● **QUOTED PASSAGE**:
- - - - - - -

Tagging

(Source: Introduction to A Linguistic Atlas of Early Middle English, ch. 4, http://www.lel.ed.ac.uk/ihd/laeme1/pdf/Introchap4.pdf)

The theory of tags

This atlas is based on a corpus of ‘lexico-grammatically tagged’ texts. It is necessary to define these terms: ‘lexico-grammatically’ may be unfamiliar, and ‘tagged’ has a number of possible interpretations. There are many styles of tagging, with different theoretical bases. Tagging is a taxonomic procedure, defining order and structure within the domain of texts. The tagged texts in LAEME primarily constitute a database for an atlas; they are also a quarry for other forms of linguistic study, e.g. orthographical, phonological, morphological and syntactic. But their primary purpose is to establish a taxonomy for grouping ‘items’ (sensu lato words and morphemes) in order to be able to compare and contrast them spatially and temporally.

- - - - - - -

● **DATA EXTRACT**:
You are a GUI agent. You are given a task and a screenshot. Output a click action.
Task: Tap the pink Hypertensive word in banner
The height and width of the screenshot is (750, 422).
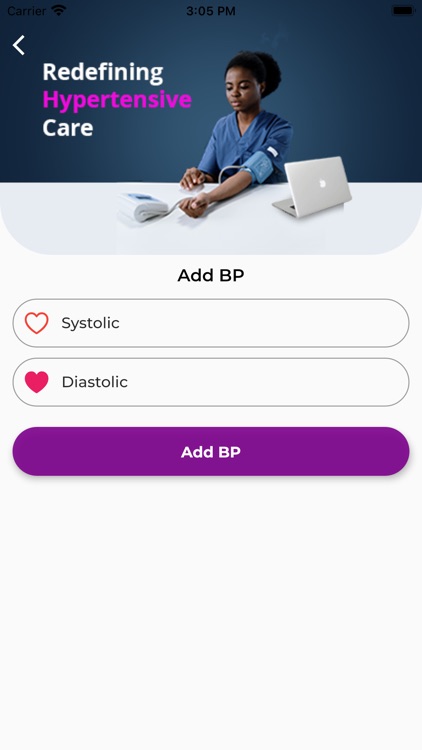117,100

- - - - - - -

● **WORK TO DO**:
Please write a continuation of the passage on tagging in the Early Middle English atlas, starting right after its last sentence. The material has no connection to the passage on tagging.

● **WRITTEN RESPONSE**:
A tag is a set of coordinates in a multidimensional space. Tags serve as addresses in this space, enabling us to locate analytically tractable objects, so that they can be extracted for processing. The two primary coordinates of tag-space are lexico-semantic identity and grammatical function. Both are themselves complex subspaces. Lexico-semantic and grammatical spaces are, or can be, hierarchical: certain spaces, given the nature of linguistic structure, are bound by definition to be subspaces of others. Thus functional space (containing categories like ‘direct object’) and subcategory space (e.g. ‘past tense’, ‘plural’) are dimensions of part-of-speech space, while subsenses of lexical items (e.g. ‘locative’, ‘temporal’) are dimensions of lexical or semantic space.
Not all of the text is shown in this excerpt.